Selected publications
T. A. Nguyen, L.J. Takemoto, and D.J. Takemoto. Inhibition of gap junction activity through the release of the C1B domain of PKCg from 14-3-3: Identification of PKCg binding sites. (2004) J. Biol. Chem. in press, Sep 2004; 10.1074/jbc.M403040200.
T. A. Nguyen, D. Boyle, L.M. Wagner, T. Shinohara, and D.J. Takemoto. LEDGF Activation of PKC g and Gap Junction Disassembly in Lens Epithelial Cells. (2003) Experimental Eye Research 76, 565-572.
C. Qin, T. Nguyen, J. Stewart, I. Samudio, R. Burghardt, and S. Safe. Estrogen Up-Regulation of p53 Gene Expression in MCF-7 Breast Cancer Cells Is Mediated by Calmodulin Kinase IV-Dependent Activation of a Nuclear Factor kappaB/CCAAT-Binding Transcription Factor-1 Complex. (2002) Mol Endocrinol. 16, 1793-1809.
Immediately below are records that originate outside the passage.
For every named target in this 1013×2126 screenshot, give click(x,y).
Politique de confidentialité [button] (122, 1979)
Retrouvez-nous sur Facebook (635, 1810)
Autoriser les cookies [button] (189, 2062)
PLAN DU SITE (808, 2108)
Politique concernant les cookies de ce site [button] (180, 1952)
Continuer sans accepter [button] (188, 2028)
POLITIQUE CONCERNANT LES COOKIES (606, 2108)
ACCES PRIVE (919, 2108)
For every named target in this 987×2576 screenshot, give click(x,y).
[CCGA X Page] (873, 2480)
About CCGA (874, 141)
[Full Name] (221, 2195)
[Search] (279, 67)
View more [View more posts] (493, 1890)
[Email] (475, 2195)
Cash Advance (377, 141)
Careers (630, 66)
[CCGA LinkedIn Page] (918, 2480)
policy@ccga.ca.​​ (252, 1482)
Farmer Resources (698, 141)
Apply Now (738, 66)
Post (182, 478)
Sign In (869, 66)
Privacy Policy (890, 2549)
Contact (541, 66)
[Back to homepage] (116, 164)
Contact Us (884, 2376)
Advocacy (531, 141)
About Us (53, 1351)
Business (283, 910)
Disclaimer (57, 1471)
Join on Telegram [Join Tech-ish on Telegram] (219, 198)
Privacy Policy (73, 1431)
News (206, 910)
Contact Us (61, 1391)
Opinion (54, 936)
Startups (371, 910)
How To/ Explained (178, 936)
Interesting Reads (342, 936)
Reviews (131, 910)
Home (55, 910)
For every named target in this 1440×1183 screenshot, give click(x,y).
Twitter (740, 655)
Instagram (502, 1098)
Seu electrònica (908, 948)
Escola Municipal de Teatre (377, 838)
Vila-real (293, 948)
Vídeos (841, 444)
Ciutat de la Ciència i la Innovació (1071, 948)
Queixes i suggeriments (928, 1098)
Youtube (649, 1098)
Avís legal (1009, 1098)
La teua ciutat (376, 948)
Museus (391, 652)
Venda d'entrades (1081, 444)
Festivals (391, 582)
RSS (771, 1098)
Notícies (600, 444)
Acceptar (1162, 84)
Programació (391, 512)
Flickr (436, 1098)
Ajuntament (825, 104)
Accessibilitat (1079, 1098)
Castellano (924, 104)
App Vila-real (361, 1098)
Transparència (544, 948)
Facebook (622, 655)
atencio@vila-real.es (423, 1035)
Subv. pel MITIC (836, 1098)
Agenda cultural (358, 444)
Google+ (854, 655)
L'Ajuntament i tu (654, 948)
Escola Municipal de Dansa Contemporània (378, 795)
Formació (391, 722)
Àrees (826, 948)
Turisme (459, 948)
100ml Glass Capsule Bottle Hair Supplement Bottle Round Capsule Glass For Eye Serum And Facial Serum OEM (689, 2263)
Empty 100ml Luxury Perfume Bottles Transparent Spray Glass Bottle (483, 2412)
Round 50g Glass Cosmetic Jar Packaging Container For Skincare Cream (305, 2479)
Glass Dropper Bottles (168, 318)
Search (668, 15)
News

Matthew Stoner, Fan Wang, Mark Wormke, Thu Nguyen, Ismael Samudio, Carrie Vyhlidal, Dieter Marme, Gunter Finkenzeller, and Stephen Safe. Inhibition of Vascular Endothelial Growth Factor Expression in HEC1A Endometrial Cancer Cells through Interactions of Estrogen Receptor a and Sp3 Proteins. (2000) J. Biol. Chem. 275, 22769-22779.
Brad Saville, Mark Wormke, Fan Wang, Thu Nguyen, Eva Enmark, George Kuiper, Jan-Ake Gustafsson, and Stephen Safe. Ligand-, Cell-, and Estrogen Receptor Subtype (a/b)-dependent Activation at GC-rich (Sp1) Promoter Elements. (2000) J. Biol. Chem. 275, 5379-5387.
Thu Nguyen, Debie Hoivik, Jeong-Eun, and Stephen Safe. Interactions of Nuclear Receptor Coativator/Corepressor Proteins with the Aryl Hydrocarbon Receptor Complex. (1999) Archives of Biochemistry and Biophysics. 367, 250-257.